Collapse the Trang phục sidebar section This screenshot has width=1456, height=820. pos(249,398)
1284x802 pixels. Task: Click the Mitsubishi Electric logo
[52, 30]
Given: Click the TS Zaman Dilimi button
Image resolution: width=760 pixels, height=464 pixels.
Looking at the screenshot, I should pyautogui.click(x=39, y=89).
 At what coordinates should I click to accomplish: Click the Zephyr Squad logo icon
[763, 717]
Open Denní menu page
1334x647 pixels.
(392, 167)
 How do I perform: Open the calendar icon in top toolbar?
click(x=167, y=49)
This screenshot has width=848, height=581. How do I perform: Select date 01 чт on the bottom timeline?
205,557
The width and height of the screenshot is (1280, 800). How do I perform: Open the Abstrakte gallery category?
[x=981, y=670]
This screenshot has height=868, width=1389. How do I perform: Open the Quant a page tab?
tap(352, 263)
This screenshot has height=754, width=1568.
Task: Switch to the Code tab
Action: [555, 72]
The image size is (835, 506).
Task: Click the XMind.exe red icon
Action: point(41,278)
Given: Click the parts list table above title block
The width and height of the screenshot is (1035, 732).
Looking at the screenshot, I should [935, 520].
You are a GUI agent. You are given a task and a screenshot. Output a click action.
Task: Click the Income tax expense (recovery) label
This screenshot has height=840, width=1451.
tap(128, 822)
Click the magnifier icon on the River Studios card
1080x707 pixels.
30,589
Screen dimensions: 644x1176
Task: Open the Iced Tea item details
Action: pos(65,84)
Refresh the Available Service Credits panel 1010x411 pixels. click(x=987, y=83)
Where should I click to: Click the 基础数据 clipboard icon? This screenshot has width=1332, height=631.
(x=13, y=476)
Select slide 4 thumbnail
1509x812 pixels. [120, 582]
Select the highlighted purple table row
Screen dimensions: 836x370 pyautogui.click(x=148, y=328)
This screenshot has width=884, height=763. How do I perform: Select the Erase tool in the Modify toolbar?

== == ==

Aktualisiere im Material die Zeilen zwischen der Zeile mit „Given: Click the parts“ und der Zeile mit „Looking at the screenshot, I should [935, 520].“, beide eingeschlossen, indem du „title block“ durch „header“ ersetzt. Gib nur diese Zeilen wieder und lass alles andere unverändert.

Lösung der Aufgabe.
Given: Click the parts list table above header
The width and height of the screenshot is (1035, 732).
Looking at the screenshot, I should [935, 520].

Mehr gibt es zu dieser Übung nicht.